ERNIE-ViL is essentially a two-stream cross-modal Transformers network. Similar to VilBERT from Facebook AI, ERNIE-ViL consists of two parallel BERT-style models operating over image regions and text segments.


In addition to the three scene graph prediction tasks, ERNIE-ViL is also trained with Masked Language Modelling (MLM) Masked Region Prediction and Image-text matching.




In the experiments, our researchers compared pre-training ERNIE-ViL model against other cross-modal pre-training models. ERNIE-ViL achieved state-of-the-art results on all downstream tasks, including Visual Question Answering (VQA), Image-Retrieval (IR), Text-Retrieval (TR), and Referring Expressions Comprehension (RefCOCO+).


In VCR, which contains visual question answering (Q→A) and answer justification (QA→R), which are both multiple choice problems, a model is tasked not only to answer commonsense visual questions, but also provide a rationale that explains why the answer is true.

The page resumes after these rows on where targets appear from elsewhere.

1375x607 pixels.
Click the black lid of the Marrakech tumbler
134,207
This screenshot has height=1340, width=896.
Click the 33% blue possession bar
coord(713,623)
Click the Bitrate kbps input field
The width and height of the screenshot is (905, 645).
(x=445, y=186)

ERNIE-ViL is the best single model on VCR, scoring 79.2 in Q->A and 83.5 in QA->R, with a total of 66.3.

截屏2020-07-08 上午12.23.16.png

Researchers also assessed the effectiveness of incorporating knowledge from the scene graph using visual language cloze tests. Compared to the baseline model, which is pre-trained without the Masked Scene Graph prediction task, ERNIE-ViL demonstrates an absolute improvement of 2.12% for objects, 1.31% for relationships and 6.00% for attributes. As shown in the illustration below, ERNIE-ViL can deliver more accurate predictions with higher confidence in most cases compared to the baseline model

截屏2020-07-08 上午12.23.37.png


We believe scene graph may promise more potential in multimodal pretraining. For future work, the scene graph extracted from images could also be incorporated into cross-modal pre-training. Moreover, Graph Neural Networks could also be considered to integrate more structured knowledge.